The 30th October 1824 saw a second intended Edinburgh duel being fought at Ferryhills near North Queensferry . The move was yet again as a result of the Edinburgh magistrates becoming aware of the objective. The background was two acquaintances, keen horseracing men, fell out over a bet. Heated words in the “Black Bull” public house in Edinburgh resulted in Captain Wm. Gurley striking a resounding blow on the shoulder of John Westall with a poker. There could only be one outcome and, after travelling to Fife on the same ferry, the combatants took their stations. Gurley was shot dead and he too was carried on a door, this time to the nearby “Mitchell’s Inn”. He is buried in Inverkeithing cemetery. Westall and his second fled. The second was apprehended in Liverpool but nothing more was ever heard of Westall.

The 23rd August 1826 saw the last fatal duel in Scotland take place. The origins of this dispute were between a banker and his customer, David Landale, a Kirkcaldy linen merchant, who felt strongly that at a time when he required the support of his bank, George Morgan and his brother, agents of the Bank of Scotland, had not provided it. In addition be believed that Morgan was disclosing information to his detriment  on his financial affairs.

He complained by letter to the Head Office and moved his accounts. The Bank supported the financial decision making of the brothers, but reprimanded George Morgan for  breaching what is now known as data protection. The reprimand centred on indiscreet gossiping about Landale’s business, resulting in injury to Landale’s financial standing .

Morgan, a former soldier and a hot tempered man, set about trying to goad Landale into challenging him. His mistake was to make his intention public knowledge. He eventually struck Landale with an umbrella on Kirkcaldy High Street in order to provoke the duel. In this he was successful as Landale now had no option other than to issue a challenge.

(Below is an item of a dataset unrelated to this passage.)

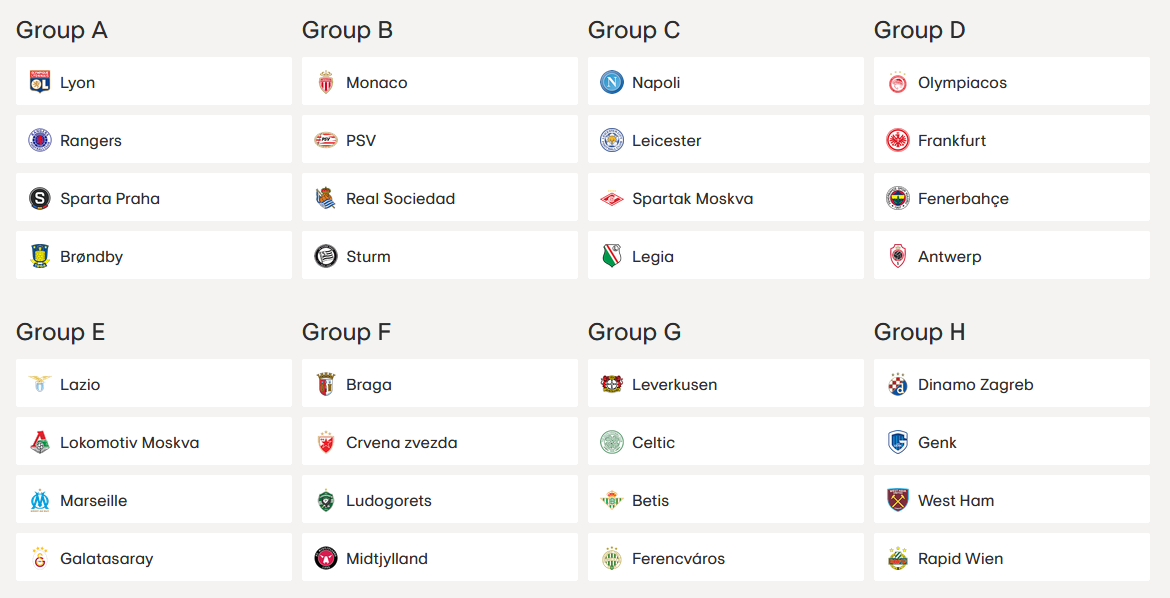Image resolution: width=1170 pixels, height=598 pixels.
Task: Select the Rapid Wien team row
Action: pyautogui.click(x=1011, y=558)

Landale had no wish to fight and several times indicated that an apology would conclude the matter. Morgan declined and, in a field at Cardenbarns farm, the soldier was shot dead by a man who had never held a gun before.

Landale fled to Glasgow and then Carlisle, but returned for his trial at Perth. Cockburn and Jeffrey once again prevailed in securing a not guilty verdict, repeating their success in  the case of John Stuart of Dunearn. The defence in both cases was of identical construction based on honourable, mild mannered, respectable and peaceful individuals, being goaded or provoked into taking the only remaining alternative open to them.

This story had  an unusual final twist, albeit some years later, when George Morgan’s nephew married David Landale’s daughter. Both Landale and Morgan lie in Kirkcaldy’s Old Kirk graveyard – barely  a pistol shot apart.

The three events must not / cannot be judged through 21st century eyes – duels were of their time and convention of the day. That does not however stop us asking – bravery or madness?